◆ Exercise goal: Please copy exactly the line that contains "Task: Click the yoom-test table icon" and every line after it through the end of the records, leaving the pictures out.

START Provided records

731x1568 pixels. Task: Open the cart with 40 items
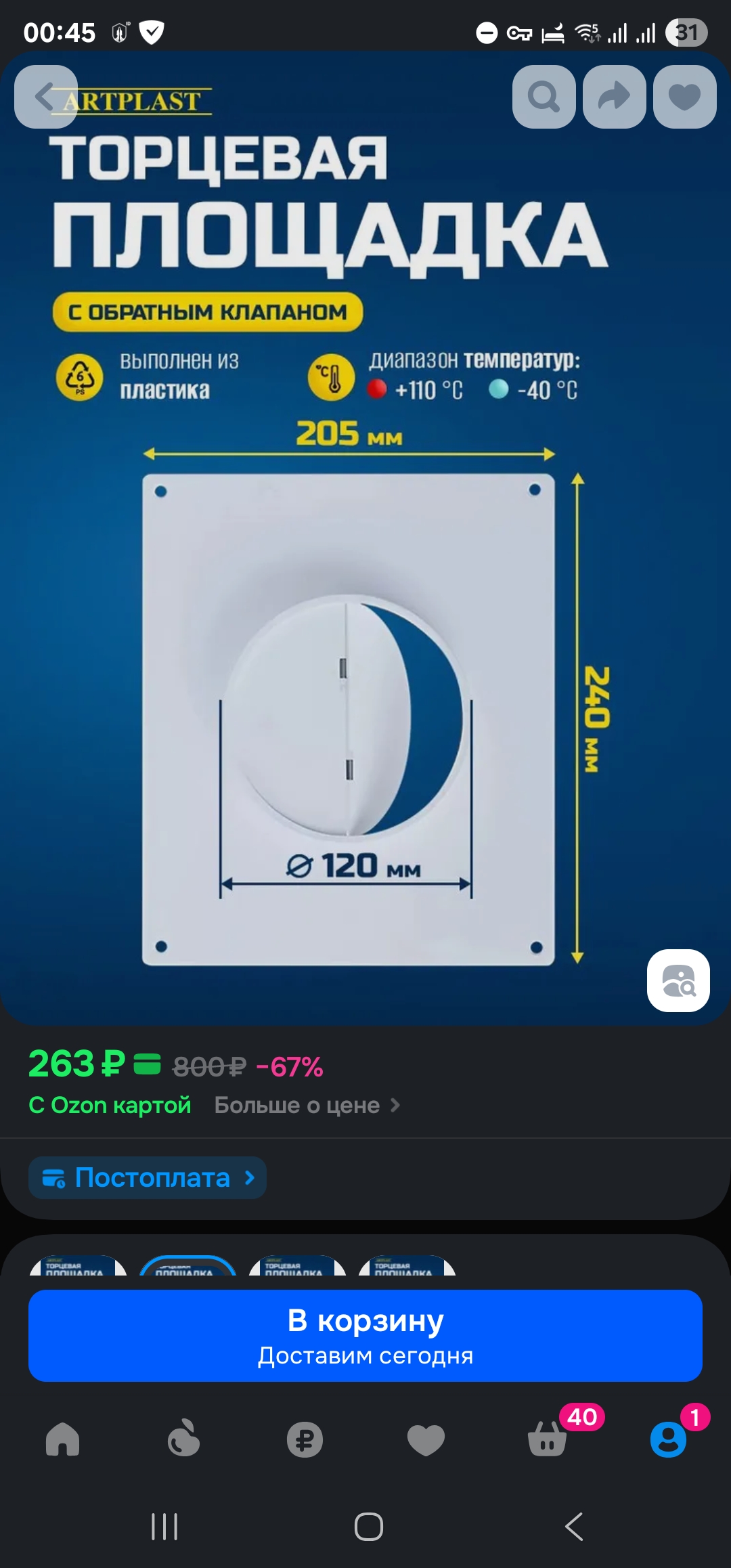pyautogui.click(x=548, y=1438)
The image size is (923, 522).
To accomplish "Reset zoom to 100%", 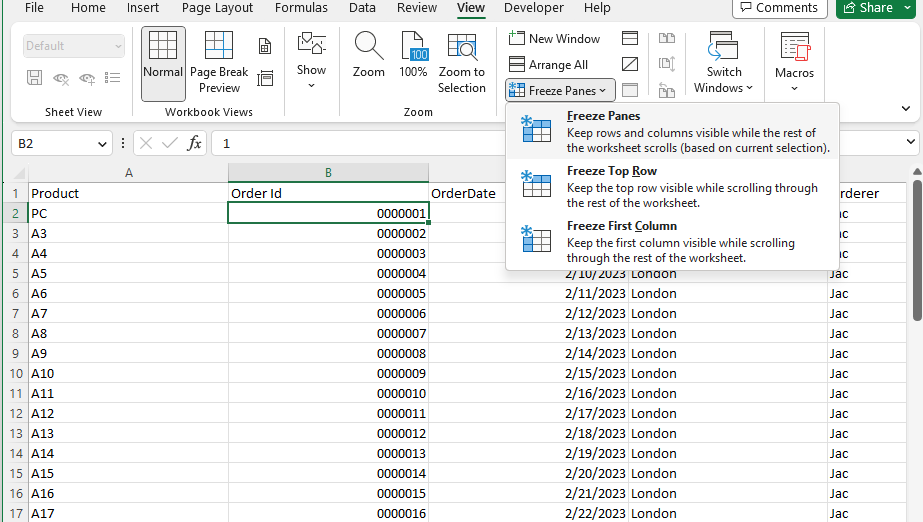I will pos(413,56).
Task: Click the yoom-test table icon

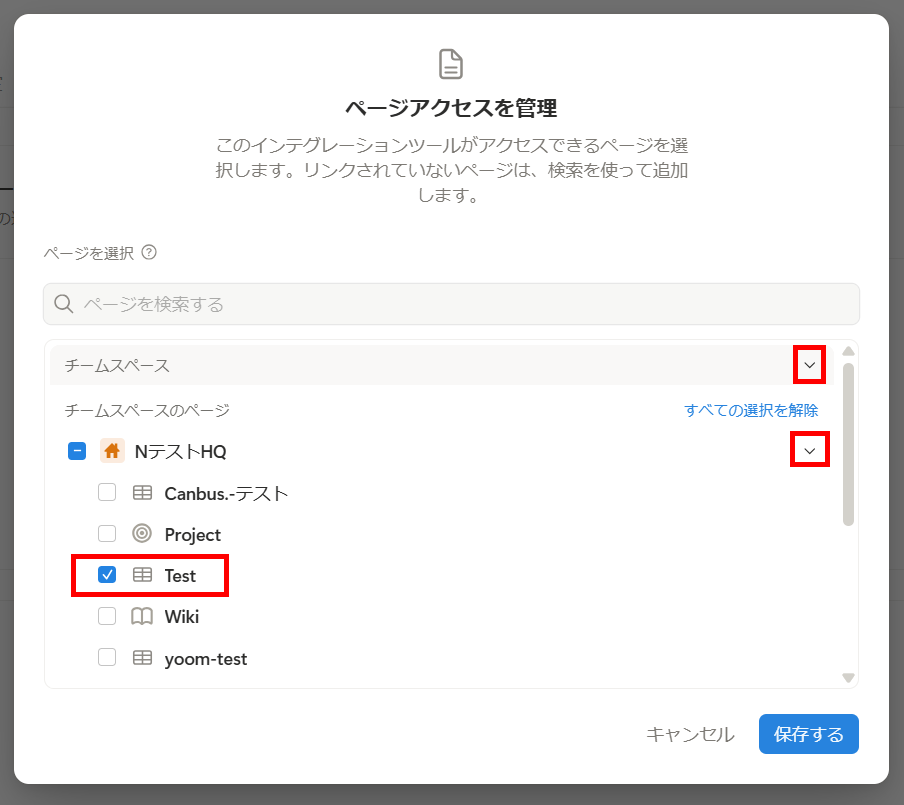Action: (142, 658)
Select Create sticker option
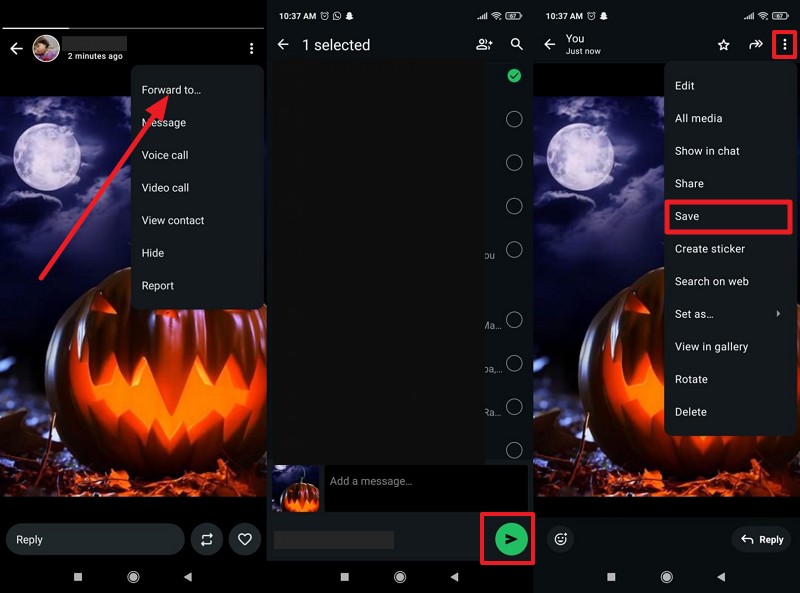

END Provided records

◆ Exercise output:
Task: Click the yoom-test table icon

Action: (142, 658)
Select Create sticker option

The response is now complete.